研究課題/領域番号 |
21K00436
|
研究種目 |
基盤研究(C)
|
配分区分 | 基金 |
応募区分 | 一般 |
審査区分 |
小区分02040:ヨーロッパ文学関連
|
研究機関 | 大阪教育大学 |
研究代表者 |
赤木 登代 大阪教育大学, 教育学部, 教授 (20324882)
|
研究期間 (年度) |
2021-04-01 – 2025-03-31
|
研究課題ステータス |
交付 (2023年度)
|
配分額 *注記 |
3,380千円 (直接経費: 2,600千円、間接経費: 780千円)
2024年度: 1,300千円 (直接経費: 1,000千円、間接経費: 300千円)
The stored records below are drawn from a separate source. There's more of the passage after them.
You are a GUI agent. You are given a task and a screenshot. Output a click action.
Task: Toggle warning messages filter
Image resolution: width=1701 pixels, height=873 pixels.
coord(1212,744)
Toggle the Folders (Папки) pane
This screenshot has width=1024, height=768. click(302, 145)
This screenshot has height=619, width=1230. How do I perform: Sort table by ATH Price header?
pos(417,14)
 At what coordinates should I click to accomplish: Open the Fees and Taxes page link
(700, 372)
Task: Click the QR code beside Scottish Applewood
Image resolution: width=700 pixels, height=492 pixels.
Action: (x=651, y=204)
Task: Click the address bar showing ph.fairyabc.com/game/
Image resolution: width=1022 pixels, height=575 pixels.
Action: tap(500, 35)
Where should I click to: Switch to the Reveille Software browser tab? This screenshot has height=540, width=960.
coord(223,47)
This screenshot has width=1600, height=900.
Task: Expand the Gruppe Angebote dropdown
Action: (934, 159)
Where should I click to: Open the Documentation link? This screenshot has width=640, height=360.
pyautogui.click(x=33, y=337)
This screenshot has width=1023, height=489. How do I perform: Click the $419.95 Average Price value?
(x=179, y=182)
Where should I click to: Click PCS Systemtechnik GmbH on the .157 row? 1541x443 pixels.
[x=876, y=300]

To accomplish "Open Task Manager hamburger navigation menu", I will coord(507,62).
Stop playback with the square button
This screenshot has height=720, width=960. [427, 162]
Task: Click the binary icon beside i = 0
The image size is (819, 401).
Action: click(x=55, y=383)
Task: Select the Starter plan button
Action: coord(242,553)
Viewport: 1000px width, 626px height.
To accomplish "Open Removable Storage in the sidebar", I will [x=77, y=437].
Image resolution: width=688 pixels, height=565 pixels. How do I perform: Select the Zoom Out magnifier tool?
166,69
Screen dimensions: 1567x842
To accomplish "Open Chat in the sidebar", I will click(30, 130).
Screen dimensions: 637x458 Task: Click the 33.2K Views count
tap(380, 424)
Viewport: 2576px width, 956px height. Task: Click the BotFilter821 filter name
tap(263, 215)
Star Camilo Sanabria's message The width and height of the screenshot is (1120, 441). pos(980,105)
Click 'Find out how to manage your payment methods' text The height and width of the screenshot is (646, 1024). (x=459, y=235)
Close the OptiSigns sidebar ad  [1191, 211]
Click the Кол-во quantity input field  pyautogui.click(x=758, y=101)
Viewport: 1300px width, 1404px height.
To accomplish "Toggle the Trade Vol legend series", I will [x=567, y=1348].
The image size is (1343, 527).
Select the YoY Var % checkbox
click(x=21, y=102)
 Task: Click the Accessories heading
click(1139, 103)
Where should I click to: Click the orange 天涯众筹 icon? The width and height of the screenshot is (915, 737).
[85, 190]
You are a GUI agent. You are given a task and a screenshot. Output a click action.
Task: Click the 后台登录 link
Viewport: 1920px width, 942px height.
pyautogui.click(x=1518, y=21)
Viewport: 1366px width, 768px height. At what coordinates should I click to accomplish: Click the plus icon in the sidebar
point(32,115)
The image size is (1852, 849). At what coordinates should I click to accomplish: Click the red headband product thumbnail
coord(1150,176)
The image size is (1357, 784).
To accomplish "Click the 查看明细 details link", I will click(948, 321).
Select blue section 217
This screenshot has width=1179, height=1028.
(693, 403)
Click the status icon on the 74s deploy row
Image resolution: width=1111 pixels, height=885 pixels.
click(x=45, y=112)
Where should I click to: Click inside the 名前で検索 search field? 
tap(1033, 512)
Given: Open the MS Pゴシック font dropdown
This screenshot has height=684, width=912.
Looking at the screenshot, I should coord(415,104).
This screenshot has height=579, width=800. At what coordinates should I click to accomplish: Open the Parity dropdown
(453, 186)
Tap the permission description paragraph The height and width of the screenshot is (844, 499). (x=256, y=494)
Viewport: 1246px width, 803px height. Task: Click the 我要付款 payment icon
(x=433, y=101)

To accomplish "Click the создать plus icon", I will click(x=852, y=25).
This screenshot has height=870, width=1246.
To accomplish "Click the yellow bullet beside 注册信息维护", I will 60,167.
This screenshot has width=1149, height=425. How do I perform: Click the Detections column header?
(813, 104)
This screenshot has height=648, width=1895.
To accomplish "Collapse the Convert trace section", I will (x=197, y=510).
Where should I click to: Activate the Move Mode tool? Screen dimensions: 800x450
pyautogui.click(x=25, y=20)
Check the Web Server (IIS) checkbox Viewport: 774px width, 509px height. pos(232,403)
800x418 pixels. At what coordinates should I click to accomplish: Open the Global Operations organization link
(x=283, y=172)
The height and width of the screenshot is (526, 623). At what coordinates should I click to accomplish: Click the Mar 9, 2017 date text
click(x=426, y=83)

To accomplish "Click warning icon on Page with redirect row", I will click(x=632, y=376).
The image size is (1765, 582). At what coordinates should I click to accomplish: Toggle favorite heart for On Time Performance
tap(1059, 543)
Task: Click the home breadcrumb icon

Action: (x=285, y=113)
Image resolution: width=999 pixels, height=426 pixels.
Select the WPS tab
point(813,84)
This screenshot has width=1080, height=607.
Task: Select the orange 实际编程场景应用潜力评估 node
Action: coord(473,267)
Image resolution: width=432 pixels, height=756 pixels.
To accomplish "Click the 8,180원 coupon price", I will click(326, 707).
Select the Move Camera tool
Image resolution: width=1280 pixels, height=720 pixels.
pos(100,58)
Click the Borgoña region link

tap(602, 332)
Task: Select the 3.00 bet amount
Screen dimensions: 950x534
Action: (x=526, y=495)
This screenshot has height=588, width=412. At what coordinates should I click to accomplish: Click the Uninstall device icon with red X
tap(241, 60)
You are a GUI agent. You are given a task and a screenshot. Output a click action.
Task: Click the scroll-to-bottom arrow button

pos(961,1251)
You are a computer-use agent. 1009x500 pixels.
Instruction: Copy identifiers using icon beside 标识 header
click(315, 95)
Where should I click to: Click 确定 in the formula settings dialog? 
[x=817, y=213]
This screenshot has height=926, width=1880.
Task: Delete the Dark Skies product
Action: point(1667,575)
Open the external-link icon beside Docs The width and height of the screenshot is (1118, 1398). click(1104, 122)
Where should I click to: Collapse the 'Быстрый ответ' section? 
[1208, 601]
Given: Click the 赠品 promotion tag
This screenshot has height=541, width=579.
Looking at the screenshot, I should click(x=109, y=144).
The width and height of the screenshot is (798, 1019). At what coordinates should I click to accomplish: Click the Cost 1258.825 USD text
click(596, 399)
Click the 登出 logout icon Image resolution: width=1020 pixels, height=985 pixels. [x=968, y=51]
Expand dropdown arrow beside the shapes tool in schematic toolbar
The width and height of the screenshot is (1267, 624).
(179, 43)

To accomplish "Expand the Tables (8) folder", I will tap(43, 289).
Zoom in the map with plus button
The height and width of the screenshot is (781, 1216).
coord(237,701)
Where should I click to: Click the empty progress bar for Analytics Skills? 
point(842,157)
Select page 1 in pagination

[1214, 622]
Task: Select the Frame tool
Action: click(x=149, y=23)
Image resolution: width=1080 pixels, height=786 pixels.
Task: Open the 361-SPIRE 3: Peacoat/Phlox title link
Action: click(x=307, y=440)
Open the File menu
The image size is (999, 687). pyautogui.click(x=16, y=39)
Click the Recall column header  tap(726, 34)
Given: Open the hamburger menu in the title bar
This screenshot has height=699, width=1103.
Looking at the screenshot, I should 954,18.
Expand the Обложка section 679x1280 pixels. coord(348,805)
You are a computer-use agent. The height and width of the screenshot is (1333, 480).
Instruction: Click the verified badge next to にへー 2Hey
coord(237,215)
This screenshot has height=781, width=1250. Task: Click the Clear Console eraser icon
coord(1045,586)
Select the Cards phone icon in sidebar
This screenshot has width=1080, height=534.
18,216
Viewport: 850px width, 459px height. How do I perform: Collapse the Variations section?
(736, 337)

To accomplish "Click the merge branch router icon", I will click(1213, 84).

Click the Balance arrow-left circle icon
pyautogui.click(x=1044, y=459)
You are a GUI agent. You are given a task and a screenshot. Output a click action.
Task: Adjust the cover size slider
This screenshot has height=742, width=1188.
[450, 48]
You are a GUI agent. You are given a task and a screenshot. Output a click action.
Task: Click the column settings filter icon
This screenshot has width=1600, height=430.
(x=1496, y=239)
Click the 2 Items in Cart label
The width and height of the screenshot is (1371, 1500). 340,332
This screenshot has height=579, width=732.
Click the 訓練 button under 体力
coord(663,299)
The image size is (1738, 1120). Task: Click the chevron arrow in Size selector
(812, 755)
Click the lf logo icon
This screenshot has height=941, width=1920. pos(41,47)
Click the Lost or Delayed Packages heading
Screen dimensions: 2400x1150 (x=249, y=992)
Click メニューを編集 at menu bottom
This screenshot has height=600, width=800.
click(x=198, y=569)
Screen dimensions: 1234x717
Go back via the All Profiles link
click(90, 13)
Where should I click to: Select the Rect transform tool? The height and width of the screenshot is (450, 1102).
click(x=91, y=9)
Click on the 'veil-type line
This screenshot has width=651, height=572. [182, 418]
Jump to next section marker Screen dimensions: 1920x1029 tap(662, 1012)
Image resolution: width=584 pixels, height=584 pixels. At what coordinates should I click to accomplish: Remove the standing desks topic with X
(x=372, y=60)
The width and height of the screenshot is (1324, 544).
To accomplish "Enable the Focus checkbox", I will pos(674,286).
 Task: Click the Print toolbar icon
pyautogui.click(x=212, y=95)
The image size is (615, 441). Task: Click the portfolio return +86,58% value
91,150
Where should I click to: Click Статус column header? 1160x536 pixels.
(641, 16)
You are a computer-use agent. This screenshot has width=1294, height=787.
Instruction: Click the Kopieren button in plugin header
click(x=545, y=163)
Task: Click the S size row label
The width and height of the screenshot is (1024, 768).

2023年度: 650千円 (直接経費: 500千円、間接経費: 150千円)
2022年度: 780千円 (直接経費: 600千円、間接経費: 180千円)
2021年度: 650千円 (直接経費: 500千円、間接経費: 150千円)
|
キーワード | ヘートヴィヒ・ドーム / アンチ・フェミニスト / ドイツ第一波女性運動 / 女性参政権 / 女性の高等教育 / 女子教育 / 平和主義 / 19世紀ドイツ市民社会 / ジェンダー / 女性作家 / 女子高等教育 / 文学作品 / 市民女性運動 / 女性の大学入学 |
研究開始時の研究の概要 |
ドイツ第一波女性運動(19世紀後半から20世紀初頭)において中心的役割を果たした市民女性運動家たちは、女性協会・連合を結成し、協力して女性解放、特に女性参政権と高等教育を受ける権利の獲得を目指した。これまでの研究はその思想をマニフェストや具体的な活動を中心に明らかにしようとしてきた。しかし、本研究では「書くこと」、すなわち彼女たちが啓蒙を目的に書いた小説やエッセイ、さらに日記、回想録を通じて、この時期の女性運動の思想を再検討する新たな試みである。加えて、同時代に生きた第三者の証言、しかも彼女らが闘った男性たちの作品(小説・コラム等)を検討することにより、その思想の本質を浮き彫りにしたい。
|
研究実績の概要 |
次年度(令和6年度)に研究成果として本を出版するために現在、準備を進めている。その最終確認として、ドイツにある「ドイツ文学資料館マールバッハ(Deutsches Literaturarchiv Marbach)」を3月4日から10日まで1週間訪問した。調査の中心は、19世紀後半の市民層を代表する女性運動家ヘートヴィヒ・ドーム(Hedwig Dohm)が女性の権利獲得のために、広く社会に発信する手段として書き下ろした文学作品とその受容である。 資料館では入手困難だった2次文献を見つけ、1894年に初めて発表した2つの短編小説『あなた自身になりなさい Werde, die du bist』『女性はどうなるのか Wie Frauen werden』の発表時の受容状況を確認することができた。さらに、それに続いて次々と創作した、当時の女性がさらされていた過酷な社会状況を主人公の人生に投影した『ジビラ・ダルマ― Sibilla Dalmar (1896)』『ひとつの魂のたどる様々な運命 Schicksale einer Seele(1899)』そして『クリスタ・ローラント Christa Roland (1902)』についても、いわゆる「アンチ・フェミニスト」たちの厳しい作品批評を見つけることができた。そして、ドームに対抗するアンチ派である男性知識層を代表するエルンスト・フォン・ヴォルツォーゲン Ernst von Wolzogen (1855-1934)が1899年に世に出した小説『第三の性 Das dritte Geschlecht』が掲載された雑誌の原本を見つけ、現代の再版では削除されていた挿絵を確認できたのは大きな収穫であった。
|
現在までの達成度 (区分) |
現在までの達成度 (区分)
4: 遅れている
理由
現在、本研究課題が遅れている理由は主に次の3点による。 1.令和5年度まで、当初はコロナ禍のため、ドイツへの渡航を自粛していたこと。 2.勤務先での管理業務の負担が大きく、研究への時間が十分に取れなかったこと。 3.昨年度に発行された教育学関連の共著の執筆、校正に時間を取られていたこと。
|
今後の研究の推進方策 |
令和6年度は本研究課題の最終年度であるので、計画書に記載したように、研究成果をまとめて、学術書(200ページ程度)を出版する。尚、ドイツ第1波女性運動のウェブサイト(女性運動家の紹介)についても着手する。